Kuwait booked a record budget surplus of KD13.2 billion in FY 2011/2012.
Kuwait’s finance minister said on Tuesday that the Gulf state would not cut down on spending as a result of a plan to invest a greater percentage of its revenues in a rainy day fund, state news agency KUNA reported.
OPEC producer Kuwait announced plans on Monday to more than double the portion of state revenues it puts into its Future Generations Fund this fiscal year.
It had previously invested 10 per cent of revenues in the fund, managed by the Kuwait Investment Authority, but now wants to raise that to 25 per cent.
The move is thought to be aimed at investing state money more efficiently although the government has not disclosed a specific reason for the increase.
The decision “will not be at the expense of investment spending,” Finance Minister Nayef al-Hajraf said, according to KUNA. He said he hoped the increased contribution would continue the following fiscal year.
He said the move was aimed at encouraging savings and that the plan would not distract the government from dealing with problems in the economy.
Kuwait booked a record budget surplus of KD13.2 billion ($47 billion) in the fiscal year that ended in March thanks to high oil income and lower spending than planned.

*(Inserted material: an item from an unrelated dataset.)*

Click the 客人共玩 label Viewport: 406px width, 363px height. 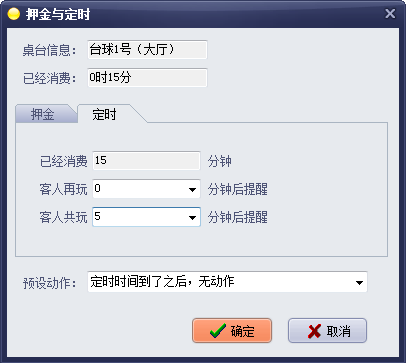(63, 217)
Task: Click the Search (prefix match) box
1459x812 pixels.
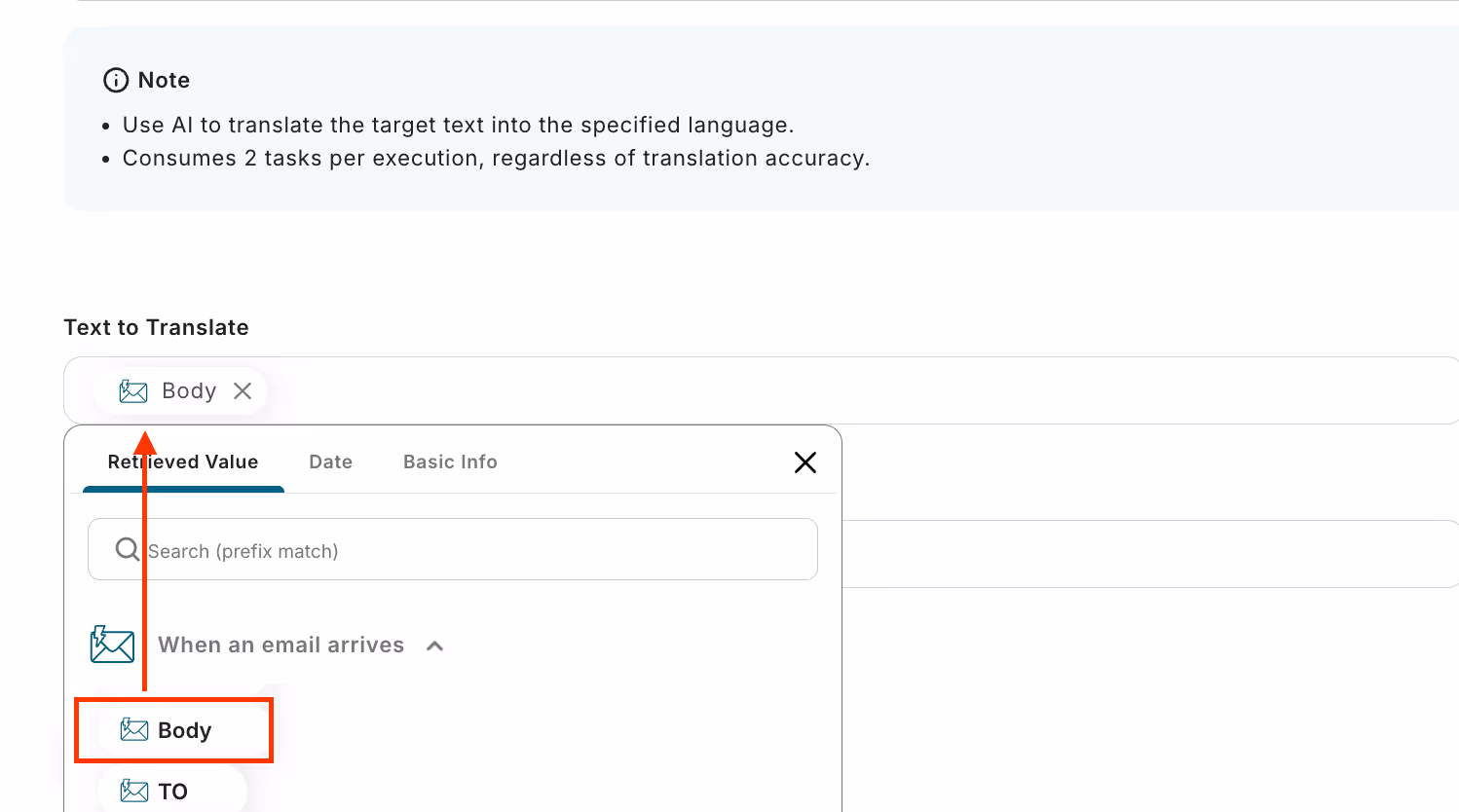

A long-running political crisis has held up investment, especially in large infrastructure projects, allowing the budget surplus to grow. A KD30 billion ($107 billion) development plan aimed at boosting and diversifying the economy has stalled.
With more than half of Kuwaiti nationals under 25, the government wants to store up money in the Future Generations Fund as a nest egg for when oil supplies diminish or for when the economy suffers other shocks.
But analysts say Kuwait also needs to diversify its economy away from oil and increase private sector employment of its nationals in order to resolve fundamental economic problems.